═════ AVAILABLE DATA
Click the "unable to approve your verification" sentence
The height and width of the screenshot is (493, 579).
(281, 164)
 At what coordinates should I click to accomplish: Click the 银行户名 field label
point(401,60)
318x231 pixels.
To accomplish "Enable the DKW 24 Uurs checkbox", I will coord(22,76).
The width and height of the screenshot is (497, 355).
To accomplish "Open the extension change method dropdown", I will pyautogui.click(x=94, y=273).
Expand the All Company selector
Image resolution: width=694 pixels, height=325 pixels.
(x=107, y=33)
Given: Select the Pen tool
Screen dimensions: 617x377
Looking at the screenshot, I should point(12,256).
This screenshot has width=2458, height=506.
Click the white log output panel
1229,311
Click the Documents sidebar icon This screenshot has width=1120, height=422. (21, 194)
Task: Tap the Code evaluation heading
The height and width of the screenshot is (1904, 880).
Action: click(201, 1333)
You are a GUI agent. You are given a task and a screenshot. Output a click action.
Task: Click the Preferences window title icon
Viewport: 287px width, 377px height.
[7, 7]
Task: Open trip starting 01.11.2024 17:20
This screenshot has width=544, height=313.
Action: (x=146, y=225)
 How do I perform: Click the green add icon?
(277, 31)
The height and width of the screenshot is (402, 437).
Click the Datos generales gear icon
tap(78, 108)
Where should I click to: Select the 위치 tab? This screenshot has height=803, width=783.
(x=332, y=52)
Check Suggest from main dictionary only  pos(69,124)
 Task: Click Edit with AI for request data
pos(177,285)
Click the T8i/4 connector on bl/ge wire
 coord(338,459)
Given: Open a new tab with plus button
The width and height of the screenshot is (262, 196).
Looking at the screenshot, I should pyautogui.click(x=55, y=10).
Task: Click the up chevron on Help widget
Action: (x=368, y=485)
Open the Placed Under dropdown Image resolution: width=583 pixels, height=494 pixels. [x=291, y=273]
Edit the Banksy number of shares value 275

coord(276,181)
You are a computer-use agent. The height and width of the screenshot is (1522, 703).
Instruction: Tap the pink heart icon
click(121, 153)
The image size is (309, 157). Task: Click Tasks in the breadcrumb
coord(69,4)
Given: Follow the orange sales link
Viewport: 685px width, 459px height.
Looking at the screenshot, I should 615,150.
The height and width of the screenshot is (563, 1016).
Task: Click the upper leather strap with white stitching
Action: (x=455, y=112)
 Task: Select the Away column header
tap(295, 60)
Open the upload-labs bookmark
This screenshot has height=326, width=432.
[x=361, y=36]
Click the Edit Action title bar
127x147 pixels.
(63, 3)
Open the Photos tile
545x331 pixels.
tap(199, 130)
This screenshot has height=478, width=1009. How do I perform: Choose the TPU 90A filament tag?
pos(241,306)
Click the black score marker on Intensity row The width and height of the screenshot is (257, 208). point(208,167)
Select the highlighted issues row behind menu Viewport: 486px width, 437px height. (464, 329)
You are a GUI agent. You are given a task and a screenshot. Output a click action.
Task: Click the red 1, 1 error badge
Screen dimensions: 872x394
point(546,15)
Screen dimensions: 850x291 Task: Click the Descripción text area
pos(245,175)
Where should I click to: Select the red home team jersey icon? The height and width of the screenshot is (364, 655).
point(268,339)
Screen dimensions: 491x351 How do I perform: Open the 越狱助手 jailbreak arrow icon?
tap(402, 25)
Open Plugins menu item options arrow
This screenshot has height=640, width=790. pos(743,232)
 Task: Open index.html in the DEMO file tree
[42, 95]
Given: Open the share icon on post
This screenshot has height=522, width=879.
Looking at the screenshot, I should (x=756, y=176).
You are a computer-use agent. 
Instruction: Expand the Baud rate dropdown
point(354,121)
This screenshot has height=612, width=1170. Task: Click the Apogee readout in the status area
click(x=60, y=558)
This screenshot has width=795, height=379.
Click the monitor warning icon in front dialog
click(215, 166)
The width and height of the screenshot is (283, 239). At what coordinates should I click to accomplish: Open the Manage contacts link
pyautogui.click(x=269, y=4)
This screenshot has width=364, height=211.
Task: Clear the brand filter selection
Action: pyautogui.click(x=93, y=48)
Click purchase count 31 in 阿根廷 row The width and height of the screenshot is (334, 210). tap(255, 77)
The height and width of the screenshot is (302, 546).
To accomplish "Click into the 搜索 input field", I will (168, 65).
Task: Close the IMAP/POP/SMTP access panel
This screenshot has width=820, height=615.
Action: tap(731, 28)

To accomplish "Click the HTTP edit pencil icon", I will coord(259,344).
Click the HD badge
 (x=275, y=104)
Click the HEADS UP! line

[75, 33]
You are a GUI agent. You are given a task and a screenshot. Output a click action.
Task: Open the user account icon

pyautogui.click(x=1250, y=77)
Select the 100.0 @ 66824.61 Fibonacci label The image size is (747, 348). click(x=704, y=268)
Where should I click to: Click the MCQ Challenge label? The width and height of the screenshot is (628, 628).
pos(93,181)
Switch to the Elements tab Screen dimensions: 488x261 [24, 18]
══════════
WORK REQUEST
Only the lines from the one with "Click the monitor" through the final line above should be repeated, each exactly as written.

RESPONSE BOX
Click the monitor warning icon in front dialog
click(215, 166)
The width and height of the screenshot is (283, 239). At what coordinates should I click to accomplish: Open the Manage contacts link
pyautogui.click(x=269, y=4)
This screenshot has width=364, height=211.
Task: Clear the brand filter selection
Action: pyautogui.click(x=93, y=48)
Click purchase count 31 in 阿根廷 row The width and height of the screenshot is (334, 210). tap(255, 77)
The height and width of the screenshot is (302, 546).
To accomplish "Click into the 搜索 input field", I will (168, 65).
Task: Close the IMAP/POP/SMTP access panel
This screenshot has width=820, height=615.
Action: tap(731, 28)

To accomplish "Click the HTTP edit pencil icon", I will coord(259,344).
Click the HD badge
 (x=275, y=104)
Click the HEADS UP! line

[75, 33]
You are a GUI agent. You are given a task and a screenshot. Output a click action.
Task: Open the user account icon

pyautogui.click(x=1250, y=77)
Select the 100.0 @ 66824.61 Fibonacci label The image size is (747, 348). click(x=704, y=268)
Where should I click to: Click the MCQ Challenge label? The width and height of the screenshot is (628, 628).
pos(93,181)
Switch to the Elements tab Screen dimensions: 488x261 [24, 18]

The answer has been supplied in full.